## Exercise directions
Copy out each of the rows below word for word, with nothing changed.

## Material shown
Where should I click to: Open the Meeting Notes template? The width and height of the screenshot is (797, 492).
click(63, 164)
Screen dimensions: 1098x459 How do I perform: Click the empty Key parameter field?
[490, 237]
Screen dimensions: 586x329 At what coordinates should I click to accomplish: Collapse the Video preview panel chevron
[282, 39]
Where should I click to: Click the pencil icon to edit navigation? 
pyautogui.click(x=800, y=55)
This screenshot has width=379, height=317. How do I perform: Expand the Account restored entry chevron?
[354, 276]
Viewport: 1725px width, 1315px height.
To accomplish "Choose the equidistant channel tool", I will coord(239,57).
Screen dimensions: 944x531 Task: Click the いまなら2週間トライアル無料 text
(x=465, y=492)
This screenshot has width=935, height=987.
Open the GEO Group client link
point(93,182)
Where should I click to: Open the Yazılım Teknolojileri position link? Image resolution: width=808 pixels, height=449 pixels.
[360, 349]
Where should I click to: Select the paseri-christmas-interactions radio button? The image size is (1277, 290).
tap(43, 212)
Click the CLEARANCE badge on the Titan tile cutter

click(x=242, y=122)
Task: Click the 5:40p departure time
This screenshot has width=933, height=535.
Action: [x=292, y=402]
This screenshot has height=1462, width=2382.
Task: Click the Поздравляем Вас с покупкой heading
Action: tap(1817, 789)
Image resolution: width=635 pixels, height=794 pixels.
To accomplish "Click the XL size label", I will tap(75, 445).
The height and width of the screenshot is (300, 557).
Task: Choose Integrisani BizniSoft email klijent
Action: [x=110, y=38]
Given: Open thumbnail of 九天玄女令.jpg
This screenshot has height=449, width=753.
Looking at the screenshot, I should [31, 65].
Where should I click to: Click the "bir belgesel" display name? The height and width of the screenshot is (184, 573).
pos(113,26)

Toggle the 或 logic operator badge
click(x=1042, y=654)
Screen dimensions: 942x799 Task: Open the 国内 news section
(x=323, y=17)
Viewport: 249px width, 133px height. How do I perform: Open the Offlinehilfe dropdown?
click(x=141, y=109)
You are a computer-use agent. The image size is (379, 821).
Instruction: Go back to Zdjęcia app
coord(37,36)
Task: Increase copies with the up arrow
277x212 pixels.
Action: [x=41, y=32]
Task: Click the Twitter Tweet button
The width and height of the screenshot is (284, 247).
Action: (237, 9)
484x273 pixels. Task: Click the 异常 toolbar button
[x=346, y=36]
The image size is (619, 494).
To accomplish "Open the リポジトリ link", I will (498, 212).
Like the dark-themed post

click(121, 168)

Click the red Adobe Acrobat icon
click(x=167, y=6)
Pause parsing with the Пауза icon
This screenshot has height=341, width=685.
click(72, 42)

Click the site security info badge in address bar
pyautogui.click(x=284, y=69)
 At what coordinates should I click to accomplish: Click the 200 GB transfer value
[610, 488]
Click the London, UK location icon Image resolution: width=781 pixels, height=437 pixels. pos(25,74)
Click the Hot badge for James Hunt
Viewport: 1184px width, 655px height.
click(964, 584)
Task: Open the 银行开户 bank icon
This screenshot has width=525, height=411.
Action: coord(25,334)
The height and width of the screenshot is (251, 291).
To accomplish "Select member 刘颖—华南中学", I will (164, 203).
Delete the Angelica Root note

## Completed exercise
Where should I click to: Open the Meeting Notes template? The width and height of the screenshot is (797, 492).
click(63, 164)
Screen dimensions: 1098x459 How do I perform: Click the empty Key parameter field?
[490, 237]
Screen dimensions: 586x329 At what coordinates should I click to accomplish: Collapse the Video preview panel chevron
[282, 39]
Where should I click to: Click the pencil icon to edit navigation? 
pyautogui.click(x=800, y=55)
This screenshot has width=379, height=317. How do I perform: Expand the Account restored entry chevron?
[354, 276]
Viewport: 1725px width, 1315px height.
To accomplish "Choose the equidistant channel tool", I will coord(239,57).
Screen dimensions: 944x531 Task: Click the いまなら2週間トライアル無料 text
(x=465, y=492)
This screenshot has width=935, height=987.
Open the GEO Group client link
point(93,182)
Where should I click to: Open the Yazılım Teknolojileri position link? Image resolution: width=808 pixels, height=449 pixels.
[360, 349]
Where should I click to: Select the paseri-christmas-interactions radio button? The image size is (1277, 290).
tap(43, 212)
Click the CLEARANCE badge on the Titan tile cutter

click(x=242, y=122)
Task: Click the 5:40p departure time
This screenshot has width=933, height=535.
Action: [x=292, y=402]
This screenshot has height=1462, width=2382.
Task: Click the Поздравляем Вас с покупкой heading
Action: tap(1817, 789)
Image resolution: width=635 pixels, height=794 pixels.
To accomplish "Click the XL size label", I will tap(75, 445).
The height and width of the screenshot is (300, 557).
Task: Choose Integrisani BizniSoft email klijent
Action: [x=110, y=38]
Given: Open thumbnail of 九天玄女令.jpg
This screenshot has height=449, width=753.
Looking at the screenshot, I should [31, 65].
Where should I click to: Click the "bir belgesel" display name? The height and width of the screenshot is (184, 573).
pos(113,26)

Toggle the 或 logic operator badge
click(x=1042, y=654)
Screen dimensions: 942x799 Task: Open the 国内 news section
(x=323, y=17)
Viewport: 249px width, 133px height. How do I perform: Open the Offlinehilfe dropdown?
click(x=141, y=109)
You are a computer-use agent. The image size is (379, 821).
Instruction: Go back to Zdjęcia app
coord(37,36)
Task: Increase copies with the up arrow
277x212 pixels.
Action: [x=41, y=32]
Task: Click the Twitter Tweet button
The width and height of the screenshot is (284, 247).
Action: (237, 9)
484x273 pixels. Task: Click the 异常 toolbar button
[x=346, y=36]
The image size is (619, 494).
To accomplish "Open the リポジトリ link", I will (498, 212).
Like the dark-themed post

click(121, 168)

Click the red Adobe Acrobat icon
click(x=167, y=6)
Pause parsing with the Пауза icon
This screenshot has height=341, width=685.
click(72, 42)

Click the site security info badge in address bar
pyautogui.click(x=284, y=69)
 At what coordinates should I click to accomplish: Click the 200 GB transfer value
[610, 488]
Click the London, UK location icon Image resolution: width=781 pixels, height=437 pixels. pos(25,74)
Click the Hot badge for James Hunt
Viewport: 1184px width, 655px height.
click(964, 584)
Task: Open the 银行开户 bank icon
This screenshot has width=525, height=411.
Action: coord(25,334)
The height and width of the screenshot is (251, 291).
To accomplish "Select member 刘颖—华南中学", I will (164, 203).
Delete the Angelica Root note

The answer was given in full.